Нифонт снял колпачок, кротко поклонился всем, и белый ковыль его волос смешно завился на морозном ветерке.
— Грешно, не по закону творите, братие! — опять было запел он.
Вдруг молодая белолицая женщина, с черными, как крылья дрозда, бронями, быстро схватила его колпак и нахлобучила ему на голову.
— Ох ты, дедунько ласковой! — смешливо и звонко сказала она. — Ты шапку не сымай, стару головушку не застуди… Да и кто тебя на мороз-от погнал?.. Старика им не жалко! Лихо ли такому застудиться?
— А вот мы его в баньке попарим! — рассмеялся кто-то — и не успел старец Нифонт и ахнуть, как чьи-то сильные руки сгребли его в охапку и понесли в баню. Золотистая бородка сверкнула ему в глаза, и он узнал Данилу Селевина.
— Данилушко! — непритворно заплакал старец. — Пусти-и… Я, к кончине готовясь, плоть умерщвляю… пятой год не парился…
— Побалуйся, побалуйся парком-то, старче! — весело засмеялся Данила, толкнул дверь в предбанник и радушно передал барахтающееся Нифонтово тело в чьи-то мокрые горячие руки.
— Ну-ко, помыльте бедного старца сего!
Нифонт очутился в полной власти банщиков. Он плакал и поминал всех святых, но с людьми бороться не было сил.
В большой мыльне и в парильне не только люди, багровокожие, как новорожденные младенцы, но и стены и полы исходили сладким щедрым паром. Всюду лилась, журчала, плескалась вода, блаженно покряхтывали люди и братски-заботливо терли друг дружке спины. И старец Нифонт, сам того не замечая, крякнул раз-другой и, забывшись, вытянул ноги, чтобы и по ним похлестали мягким жгучим веником.
— Ишь, разморился! — добродушно фыркнул банщик.
Нифонт обомлел: батюшки, да ведь его мыл страшный, отвергнутый богом грешник — скоморох Афонька!
Рядом, на той же широкой дубовой лавке, мыл костлявого изможденного человека второй скоморох — Митрошка, мыл и приговаривал нежно, как мать:
— Ох, измаяла тебя темница, голубок. С гуся вода, с лебедя вода, а с тебя, голубчик, боль да худоба!
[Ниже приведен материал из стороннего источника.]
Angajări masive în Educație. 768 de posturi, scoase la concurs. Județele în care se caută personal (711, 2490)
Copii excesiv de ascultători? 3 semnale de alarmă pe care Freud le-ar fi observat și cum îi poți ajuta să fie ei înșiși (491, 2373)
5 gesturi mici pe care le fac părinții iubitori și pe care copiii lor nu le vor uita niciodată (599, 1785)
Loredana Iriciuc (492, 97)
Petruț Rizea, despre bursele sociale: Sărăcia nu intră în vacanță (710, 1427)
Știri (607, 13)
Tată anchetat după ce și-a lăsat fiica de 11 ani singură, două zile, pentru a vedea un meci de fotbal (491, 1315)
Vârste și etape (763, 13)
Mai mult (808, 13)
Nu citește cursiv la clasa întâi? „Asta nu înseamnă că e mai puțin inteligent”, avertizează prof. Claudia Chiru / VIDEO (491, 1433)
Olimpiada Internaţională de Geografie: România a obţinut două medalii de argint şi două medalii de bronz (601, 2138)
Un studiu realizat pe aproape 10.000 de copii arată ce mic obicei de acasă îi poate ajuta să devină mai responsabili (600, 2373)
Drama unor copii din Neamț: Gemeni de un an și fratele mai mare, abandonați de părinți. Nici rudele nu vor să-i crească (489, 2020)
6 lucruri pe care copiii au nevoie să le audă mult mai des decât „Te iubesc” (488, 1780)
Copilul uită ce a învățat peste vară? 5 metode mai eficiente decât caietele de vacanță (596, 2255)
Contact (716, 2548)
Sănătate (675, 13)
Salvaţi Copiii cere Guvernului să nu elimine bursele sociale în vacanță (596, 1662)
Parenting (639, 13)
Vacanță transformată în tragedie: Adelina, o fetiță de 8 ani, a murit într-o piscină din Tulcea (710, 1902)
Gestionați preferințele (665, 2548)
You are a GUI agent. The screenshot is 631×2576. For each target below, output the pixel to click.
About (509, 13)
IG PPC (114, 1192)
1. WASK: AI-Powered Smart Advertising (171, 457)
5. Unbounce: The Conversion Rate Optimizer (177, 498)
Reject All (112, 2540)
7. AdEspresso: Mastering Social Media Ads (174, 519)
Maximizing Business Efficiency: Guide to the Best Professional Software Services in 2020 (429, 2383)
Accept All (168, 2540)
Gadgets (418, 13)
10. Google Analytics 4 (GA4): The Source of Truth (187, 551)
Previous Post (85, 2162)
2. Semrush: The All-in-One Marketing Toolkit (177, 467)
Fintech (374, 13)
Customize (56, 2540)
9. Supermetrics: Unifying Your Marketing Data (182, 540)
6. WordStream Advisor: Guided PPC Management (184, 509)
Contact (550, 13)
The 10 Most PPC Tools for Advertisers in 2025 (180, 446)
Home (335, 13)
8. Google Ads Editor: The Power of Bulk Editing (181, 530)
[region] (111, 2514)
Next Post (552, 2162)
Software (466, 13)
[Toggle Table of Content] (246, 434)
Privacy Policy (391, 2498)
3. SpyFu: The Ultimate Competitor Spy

Батюшки-светы, погиб Нифонт, погибла богоугодная кончина! Грешную плоть свою распотешил, у скомороха вымылся, сидел рядышком с колодниками, отпетыми ослушниками и злодеями!
Но злодей, вымытый до блеска скоморохом Митрошкой, вдруг оглядел Нифонта добрыми, глубоко запавшими глазами и молвил:
— То-то поди и ты рад-радешенек, старичок?
«Сгинь-пропади, искуситель!» — хотел было ответить Нифонт — и тут увидел огромного, блистающего могучей наготой Ивана Суету, который бережно вел смущенно улыбающегося, слабого и чистого, как младенец, костлявого человека и тоже приговаривал:
— Не бойсь, милой, не бойсь… ноне уж все на легкость пойдет…
И Данила Селевин, улыбаясь синими глазами, тоже вел кого-то, возвращенного к жизни.
Тут кроткий, всем и всегда покорный, несмышленый Нифонт вдруг понял, что попал на праздник доброты и любви, подлинно человеческой, чудесной, какой он еще никогда не видывал за свою долгую черничью жизнь.
Войдя в свою грязную холодную каморку, Нифонт лег на жесткое ложе и заплакал, сам не зная о чем.
Дверь хлопнула. Вошел сердитый Макарий.
— Иде пропадал, старче? Я уж спосылал за тобой, — аль, може, побили тебя возле баньки-то?
Нифонт молчал. Макарий подошел ближе — и вдруг злобно потянул носом:
— Да ты и сам мылся, старой дурень! Вот сволоку тебя к архимандриту… обманщик, разбойникам потатчик!
— Поди-ко ты, дай полежать в спокое… — и Нифонт отвернулся к стене.
Макарий побежал к бане. Там уже было темно. Из полуотворенной двери струилось тепло. Макарий, люто бранясь, захлопнул дверь и повесил замок, огромный, черный, как свирепый пес.
В ту же ночь, когда, обмытые, обогретые, сорок два человека заснули счастливым сном, Настасья Шилова простилась с жизнью. Глубокой ночью она вдруг приподнялась на убогой своей постели и произнесла слабым, но внятным голосом:
— Иду к тебе, Никонушко… Никон, слышь? Изошло терпенье мое…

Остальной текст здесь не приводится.